:: データ行 ::
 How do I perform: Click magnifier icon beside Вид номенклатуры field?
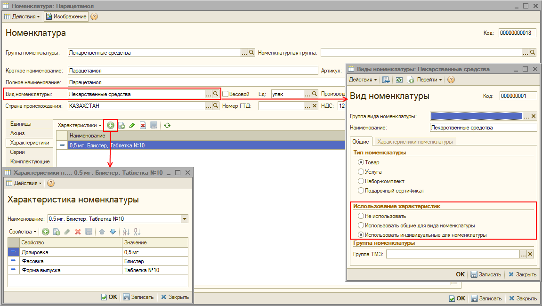[216, 94]
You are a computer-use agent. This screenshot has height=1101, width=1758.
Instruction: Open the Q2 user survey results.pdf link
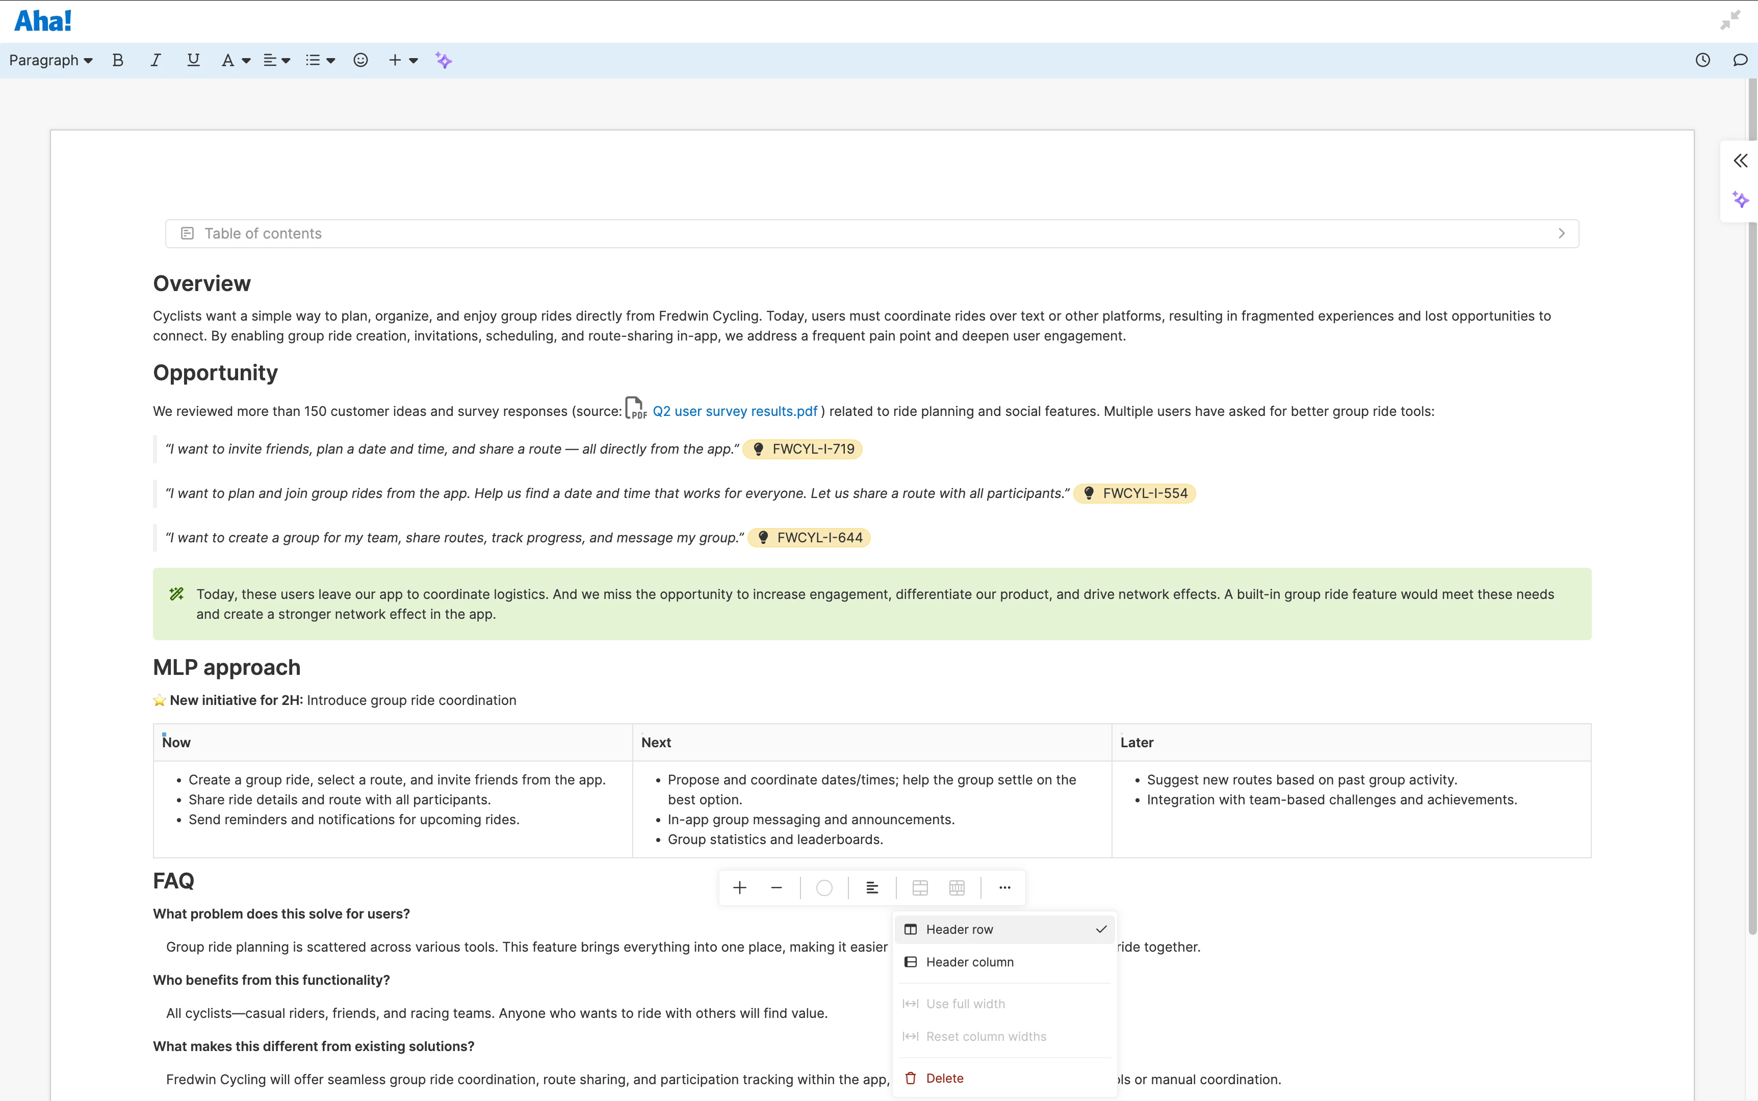click(x=734, y=411)
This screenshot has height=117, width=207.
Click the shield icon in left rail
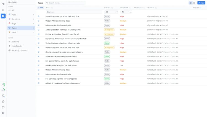(x=3, y=96)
:::
作成するもの -
「This screenshot has height=117, width=207.」を含む行から最後の行までを、両端の行も含めて番号付きリストとして出力してください。空行は除き、画像は入れないでください。

結果 -
1. This screenshot has height=117, width=207.
2. Click the shield icon in left rail
3. (x=3, y=96)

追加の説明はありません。